Jean-Michel Sévérino : «L’Africa Time va attirer des investisseurs»
18-07-2017
Investisseurs et Partenaires, un fonds de financement français destiné à accompagner le développement des entreprises sur le continent africain, ne relâche pas la pression en cette période estivale. Rencontre avec Jean-Michel Sévérino, patron d’Investisseurs et Partenaires.
Les Afriques : Jean-Michel Sévérino, vous êtes un ancien dirigeant de l’Agence française de développement. Vous êtes à la tête du fonds d’investissement Investisseurs et Partenaires. Vous soutenez des entreprises qui s’inscrivent dans le social impact. Vous avez six bureaux régionaux sur tout le continent africain. Comment définiriez-vous l’engouement économique que suscite le continent africain?
Jean-Michel Sévérino : L’Africa Time va attirer des investisseurs. Plusieurs facteurs expliquent cette tendance. D’une part, il y a une défaillance des services publics. D’autre part, on assiste à l’irruption de nouvelles technologies qui créent des possibilités économiques comme la banque, l’énergie, la santé avec des révolutions des usages. Du coup, cette économie africaine qui était une économie d’imitation devient une économie d’innovation. Cela est déjà le cas dans le domaine de l’énergie, car l’Afrique est en train d’inventer des phénomènes de productions décentralisées qu’on va voir arriver ici à un moment donné. Les populations et les besoins en énergie augmentent en Europe, donc nous n’aurons d’autre choix que d’adopter une rationalisation des énergies.

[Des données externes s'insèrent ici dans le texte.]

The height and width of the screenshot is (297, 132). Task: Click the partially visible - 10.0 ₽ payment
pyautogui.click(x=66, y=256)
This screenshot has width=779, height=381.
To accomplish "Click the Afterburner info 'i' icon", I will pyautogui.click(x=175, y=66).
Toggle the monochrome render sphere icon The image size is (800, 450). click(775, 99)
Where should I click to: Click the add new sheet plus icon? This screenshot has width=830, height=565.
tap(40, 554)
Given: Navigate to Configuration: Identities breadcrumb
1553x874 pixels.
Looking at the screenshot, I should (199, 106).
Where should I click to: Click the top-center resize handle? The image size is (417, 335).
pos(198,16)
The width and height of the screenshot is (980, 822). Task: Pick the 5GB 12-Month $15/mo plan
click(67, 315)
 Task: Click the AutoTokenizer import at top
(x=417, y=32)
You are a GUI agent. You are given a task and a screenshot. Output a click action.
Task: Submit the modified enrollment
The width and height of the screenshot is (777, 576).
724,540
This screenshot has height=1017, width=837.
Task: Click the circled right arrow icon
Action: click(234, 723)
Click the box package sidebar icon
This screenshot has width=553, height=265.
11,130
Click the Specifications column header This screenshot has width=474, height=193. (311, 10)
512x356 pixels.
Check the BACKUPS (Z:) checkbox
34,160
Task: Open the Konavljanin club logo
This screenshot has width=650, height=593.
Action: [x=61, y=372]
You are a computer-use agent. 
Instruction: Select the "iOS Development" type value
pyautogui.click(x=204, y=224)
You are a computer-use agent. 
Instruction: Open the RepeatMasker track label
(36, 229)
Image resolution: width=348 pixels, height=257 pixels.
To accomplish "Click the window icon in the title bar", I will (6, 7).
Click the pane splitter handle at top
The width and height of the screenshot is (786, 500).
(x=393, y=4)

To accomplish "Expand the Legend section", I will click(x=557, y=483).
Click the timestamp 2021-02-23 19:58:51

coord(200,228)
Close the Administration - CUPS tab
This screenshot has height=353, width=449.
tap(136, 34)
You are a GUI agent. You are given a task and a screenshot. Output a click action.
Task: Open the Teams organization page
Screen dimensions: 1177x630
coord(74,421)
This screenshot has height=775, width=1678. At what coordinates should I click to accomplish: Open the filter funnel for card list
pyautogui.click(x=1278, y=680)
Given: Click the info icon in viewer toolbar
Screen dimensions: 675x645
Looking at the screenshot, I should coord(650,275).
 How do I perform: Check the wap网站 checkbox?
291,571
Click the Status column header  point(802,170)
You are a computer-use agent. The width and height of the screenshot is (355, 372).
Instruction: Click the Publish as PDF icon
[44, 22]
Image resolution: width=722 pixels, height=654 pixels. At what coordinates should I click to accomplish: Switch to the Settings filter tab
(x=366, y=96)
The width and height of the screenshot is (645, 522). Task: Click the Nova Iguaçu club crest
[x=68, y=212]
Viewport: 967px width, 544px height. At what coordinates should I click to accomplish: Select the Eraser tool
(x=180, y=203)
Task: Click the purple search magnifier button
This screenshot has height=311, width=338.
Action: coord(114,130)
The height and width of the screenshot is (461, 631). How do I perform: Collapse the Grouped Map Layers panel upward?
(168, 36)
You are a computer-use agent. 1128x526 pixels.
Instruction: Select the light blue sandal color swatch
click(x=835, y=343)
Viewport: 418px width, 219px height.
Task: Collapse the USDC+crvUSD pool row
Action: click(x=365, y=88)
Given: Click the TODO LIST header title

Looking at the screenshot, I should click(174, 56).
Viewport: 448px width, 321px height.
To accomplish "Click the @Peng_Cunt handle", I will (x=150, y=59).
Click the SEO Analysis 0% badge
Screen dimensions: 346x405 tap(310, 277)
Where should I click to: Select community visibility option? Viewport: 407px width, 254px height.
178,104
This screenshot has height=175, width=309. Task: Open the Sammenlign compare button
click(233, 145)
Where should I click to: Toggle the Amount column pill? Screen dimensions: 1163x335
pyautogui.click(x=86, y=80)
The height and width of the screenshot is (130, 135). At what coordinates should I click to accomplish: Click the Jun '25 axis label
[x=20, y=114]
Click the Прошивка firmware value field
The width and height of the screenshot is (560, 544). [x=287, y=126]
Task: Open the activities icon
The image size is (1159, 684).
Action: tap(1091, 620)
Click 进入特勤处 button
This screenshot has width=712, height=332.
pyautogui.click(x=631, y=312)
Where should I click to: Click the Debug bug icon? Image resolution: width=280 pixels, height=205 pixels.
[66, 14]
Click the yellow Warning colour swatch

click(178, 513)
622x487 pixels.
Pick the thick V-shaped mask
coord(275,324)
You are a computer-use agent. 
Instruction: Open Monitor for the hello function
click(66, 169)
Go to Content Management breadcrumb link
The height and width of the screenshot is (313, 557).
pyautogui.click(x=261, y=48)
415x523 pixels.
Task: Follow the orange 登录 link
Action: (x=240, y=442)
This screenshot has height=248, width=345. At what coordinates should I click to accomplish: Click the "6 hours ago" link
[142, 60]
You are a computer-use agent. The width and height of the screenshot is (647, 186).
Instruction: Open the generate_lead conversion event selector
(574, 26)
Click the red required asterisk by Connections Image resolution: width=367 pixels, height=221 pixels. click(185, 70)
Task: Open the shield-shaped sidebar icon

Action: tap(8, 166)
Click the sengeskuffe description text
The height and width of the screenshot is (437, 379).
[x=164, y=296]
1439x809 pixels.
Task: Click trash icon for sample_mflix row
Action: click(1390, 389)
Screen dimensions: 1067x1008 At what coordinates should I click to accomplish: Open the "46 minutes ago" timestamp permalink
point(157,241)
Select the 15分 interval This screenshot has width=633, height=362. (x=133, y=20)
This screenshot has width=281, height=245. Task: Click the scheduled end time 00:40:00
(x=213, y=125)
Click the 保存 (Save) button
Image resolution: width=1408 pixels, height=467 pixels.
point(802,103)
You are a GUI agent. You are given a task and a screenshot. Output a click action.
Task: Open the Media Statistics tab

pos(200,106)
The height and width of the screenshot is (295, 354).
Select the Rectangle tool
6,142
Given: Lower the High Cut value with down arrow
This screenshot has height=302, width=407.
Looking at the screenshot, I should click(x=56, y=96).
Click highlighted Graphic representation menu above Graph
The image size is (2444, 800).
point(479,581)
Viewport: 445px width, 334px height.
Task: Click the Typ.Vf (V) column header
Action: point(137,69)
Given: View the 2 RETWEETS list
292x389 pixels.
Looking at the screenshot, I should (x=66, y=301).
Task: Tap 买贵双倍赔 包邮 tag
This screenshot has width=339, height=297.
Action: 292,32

Comment convaincre des investisseurs étrangers quand les images qui nous parviennent du continent sont globalement négatives?
Je crois qu’il faut équilibrer les opinions à propos du continent africain. Les réalités sont très diverses. On ne peut pas contester les difficultés, mais on ne peut pas occulter les réalités plus positives. On ne peut pas ignorer la créativité de ce continent ni sa croissance économique. Il faut que cette Afrique créative dynamique et créatrice d’emplois accélère son développement pour retenir ces jeunes qui sont candidats à l’immigration. Pour ma part, je pense aussi qu’il faut être aux côtés de l’Afrique qui souffre, mais il faut soutenir aussi cette Afrique qui gagne. C’est l’enjeu d’aujourd’hui. On a besoin d’entrepreneurs au Mali, au Niger, au Burkina. Ils sont les locomotives de leurs économies nationales. Ils représentent un espoir pour chacun.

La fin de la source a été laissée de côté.